まず、僕が古典に対して大きな魅力というか興味を持ちだしたのは、高校1年の時であったと思う。もちろんそれ以前にも中学の時に『竹取物語』や『伊勢物語』または『奥の細道』などを習っていて、それなりに面白いものだなという感情は抱いていたが、それを真なるものにしたのは高校の時であろう。その原因は何かと言えば、たった一枚の助動詞活用表であった。多くの人も経験があるであろうが、高校に入ると、まず古典の授業ですることと言えば「る・らる・す・さす……」と助動詞活用表を暗記することであった。僕は何人かの友人たちと缶ジュースを賭け物に誰が一番早く覚えられるか競ったものである。その中で一番にすべての助動詞を覚えたのが僕であった。そしてそれはクラスの中でも一番であったのである。僕は一番に暗記した感動を味わっていたのだが、実はそれ以上に感動したことがあった。それは、今まで漠然としか読んでいなかった古典というのもの読みが、180度変わったことだ。「読める!」そして「分かる!」という実感が僕に多大な感動をもたらせた。もちろんその時の古典の成績は、他の教科から見れば抜群の成績を取ることができた。このようにして古典の魅力に少しづつ引かれていった僕は急いで本屋へ行き、確か講談社学術文庫であったと思うが、『竹取物語』を購入しひたすら読んできた記憶がある。もちろん当時はまだ助動詞を覚えたとは言え、単語力が不足していたので、現代語訳を参考にしながら最初から最後まで時間をかけて読み通した。それでも今まで学校で学んできたことは、テストのために現代語訳を丸暗記していたものであったので、それと比較すると少し古典というものに近づいたという感覚が全身に感じられたのである。

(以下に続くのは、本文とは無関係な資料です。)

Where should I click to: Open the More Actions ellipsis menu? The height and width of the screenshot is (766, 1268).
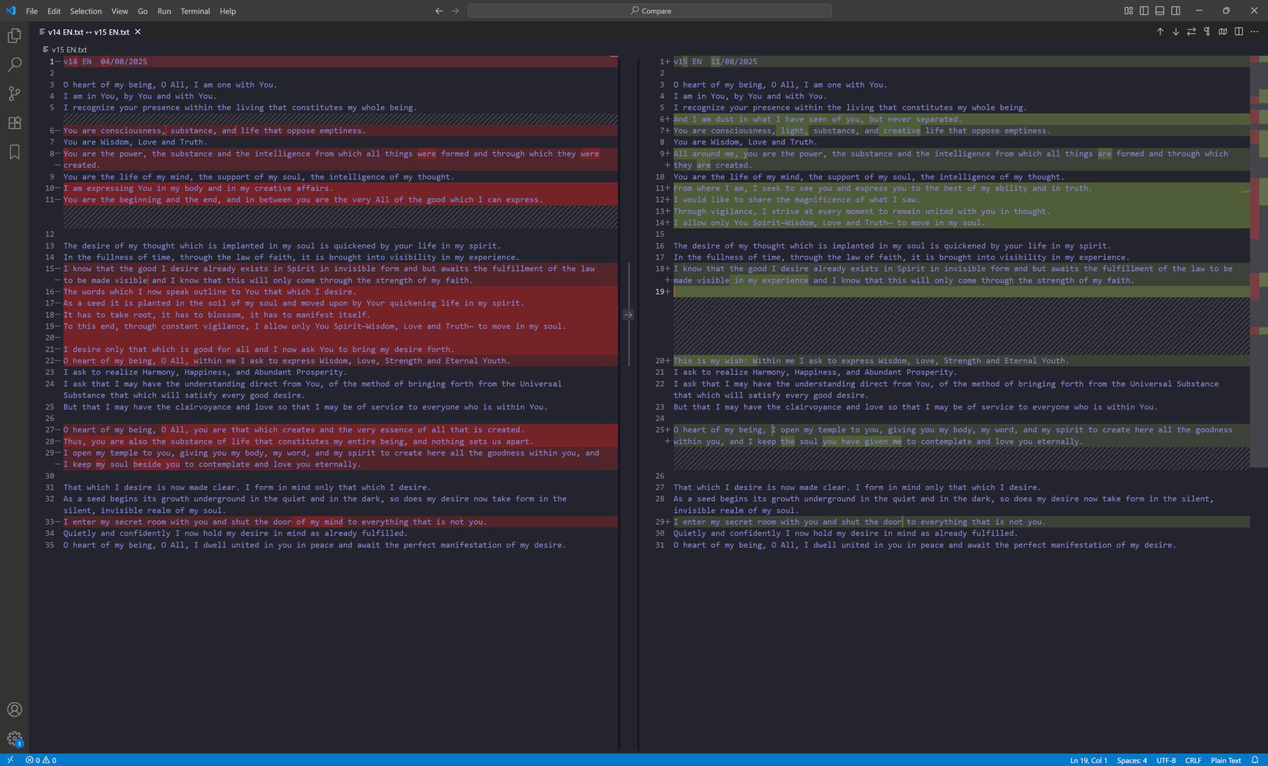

それから僕は大学に進学し4年間、そして大学院に進学しもう2年間、合計すると6年間古典(『源氏物語』を中心とした平安朝文学)の研究をしてきたのである。その中で今まで気づかなかった新しい発見や、また周りで同じような研究をしている友人たちと語り合うことで、古典の世界により深く没頭していったのである。そんな時文学というものが、単なる学問の一分野ではなく、多くの学問との繋がりの中にあるということを学び、その中でも歴史とは切っても切り離せない関係にあることに気づいた時には、古典(文学)に対してより一層の幅広さ・奥深さを感じた。現代の文学には多少疑問を感じるが、古代から近代(三島由紀夫・安部公房)あたりまでの文学は、必ずと言って良いほど、その時代その時代の背景を背負ってた。そしてそれは、「伝統」という形で現代の我々の生活にも浸透しているものが少なくない。たとえば、「桜」もその一つである。古く『古今集』の時代に日本を代表する花と皆が思い始めてから、現代でも「桜」がそれとして生き続けている。特に中世の頃は連歌というものが流行し、「花下連歌」なるものがあったが、これは現代の花見酒に通じるものがあるだろう。他にも挙げればきりがない。
このように考えてみると、「文学」とはその時代その時代の日常を写し出すもので、「古典」とは現在と繋がりのある過去を発見させるものではないだろうか。もちろん、古典を学ぶ楽しみは古典文学そのものの魅力も大いにあるだろうが、それと同じように過去の再発見という楽しみもある。それが僕にとって古典を研究する一番の魅力・興味である。